O CBP inclui as filiadas Círculo Brasileiro de Psicanálise - Seção Rio de Janeiro (CBP-RJ), Círculo Psicanalítico da Bahia (CPB), Círculo Psicanalítico de Minas Gerais (CPMG), Círculo Psicanalítico do Pará (CPPA), Círculo Psicanalítico do Rio Grande do Sul (CPRS) e Círculo Psicanalítico de Sergipe (CPS).
A IFPS, à qual temos filiação institucional, abrange diferentes instituições psicanalíticas no mundo, diferenciando-se da IPA (Associação Psicanalítica Internacional) e dos grupos lacanianos.

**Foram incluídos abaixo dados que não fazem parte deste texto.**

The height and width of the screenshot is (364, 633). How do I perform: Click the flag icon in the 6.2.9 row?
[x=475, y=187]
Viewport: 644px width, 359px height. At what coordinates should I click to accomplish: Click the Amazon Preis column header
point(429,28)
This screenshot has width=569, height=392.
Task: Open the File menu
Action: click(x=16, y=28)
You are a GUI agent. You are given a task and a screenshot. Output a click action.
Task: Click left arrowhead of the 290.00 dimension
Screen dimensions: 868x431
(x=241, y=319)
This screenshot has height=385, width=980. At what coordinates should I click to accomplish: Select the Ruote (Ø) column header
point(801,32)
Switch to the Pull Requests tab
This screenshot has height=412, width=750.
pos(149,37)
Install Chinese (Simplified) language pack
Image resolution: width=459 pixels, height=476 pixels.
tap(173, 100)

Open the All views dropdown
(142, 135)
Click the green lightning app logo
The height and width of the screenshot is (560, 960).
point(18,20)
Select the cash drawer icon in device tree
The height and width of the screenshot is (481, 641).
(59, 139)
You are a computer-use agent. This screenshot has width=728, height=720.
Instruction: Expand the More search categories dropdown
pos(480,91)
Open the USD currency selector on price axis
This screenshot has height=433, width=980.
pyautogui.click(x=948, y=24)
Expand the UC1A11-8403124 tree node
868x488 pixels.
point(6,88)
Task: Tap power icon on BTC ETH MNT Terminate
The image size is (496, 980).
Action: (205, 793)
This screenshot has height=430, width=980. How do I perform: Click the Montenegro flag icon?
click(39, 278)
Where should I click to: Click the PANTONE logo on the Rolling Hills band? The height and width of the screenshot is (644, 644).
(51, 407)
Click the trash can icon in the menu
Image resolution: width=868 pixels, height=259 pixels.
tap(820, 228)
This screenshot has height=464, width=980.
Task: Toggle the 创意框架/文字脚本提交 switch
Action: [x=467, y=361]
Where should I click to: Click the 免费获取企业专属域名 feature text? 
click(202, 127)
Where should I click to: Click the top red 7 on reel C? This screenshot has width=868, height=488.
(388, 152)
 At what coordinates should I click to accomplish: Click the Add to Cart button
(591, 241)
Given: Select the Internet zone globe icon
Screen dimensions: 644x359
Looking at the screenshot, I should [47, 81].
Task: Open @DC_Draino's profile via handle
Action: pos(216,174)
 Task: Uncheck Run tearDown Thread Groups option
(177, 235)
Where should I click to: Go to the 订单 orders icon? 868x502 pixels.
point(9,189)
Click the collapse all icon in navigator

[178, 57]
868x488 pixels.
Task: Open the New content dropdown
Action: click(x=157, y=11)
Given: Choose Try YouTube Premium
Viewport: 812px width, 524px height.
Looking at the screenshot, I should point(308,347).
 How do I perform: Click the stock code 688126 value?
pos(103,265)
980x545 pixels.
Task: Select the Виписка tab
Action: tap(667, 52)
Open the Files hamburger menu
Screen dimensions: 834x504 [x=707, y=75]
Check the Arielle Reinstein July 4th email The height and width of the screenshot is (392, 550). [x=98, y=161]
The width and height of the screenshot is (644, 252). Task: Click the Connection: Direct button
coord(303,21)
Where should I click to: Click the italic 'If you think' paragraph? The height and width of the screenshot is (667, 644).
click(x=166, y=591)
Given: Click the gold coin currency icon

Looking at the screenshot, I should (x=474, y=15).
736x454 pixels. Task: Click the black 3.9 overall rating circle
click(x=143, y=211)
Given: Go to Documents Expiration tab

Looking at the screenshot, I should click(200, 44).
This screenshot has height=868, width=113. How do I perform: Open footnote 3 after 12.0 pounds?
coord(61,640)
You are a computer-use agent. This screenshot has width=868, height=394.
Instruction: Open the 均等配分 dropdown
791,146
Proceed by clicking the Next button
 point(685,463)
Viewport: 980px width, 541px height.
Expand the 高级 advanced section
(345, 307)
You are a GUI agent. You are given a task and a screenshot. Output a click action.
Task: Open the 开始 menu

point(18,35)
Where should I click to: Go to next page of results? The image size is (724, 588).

Junto com as amigas Eliana Mendes (CPMG) e Marli Piva (CPB), psicanalistas notáveis, participei como palestrante do painel A ética na diversidade dos caminhos do ser psicanalista, sob a coordenação de Magda Maria Colao (CPRS), que possibilitou com seu conhecimento uma interlocução ímpar à ocasião.
O painel foi muito especial. Eliana Mendes discorreu de forma fulgurante sobre Os 125 anos de psicanálise. Marli Piva, também de forma brilhante, desenvolveu sua temática A ética da psicanálise e/ou a ética do psicanalista. Minha apresentação A sensibilidade do cuidado poético-analítico: coisa versus humano em pandemia trilhou os caminhos da poética, da poesia, e assim falei da po...ética em psicanálise.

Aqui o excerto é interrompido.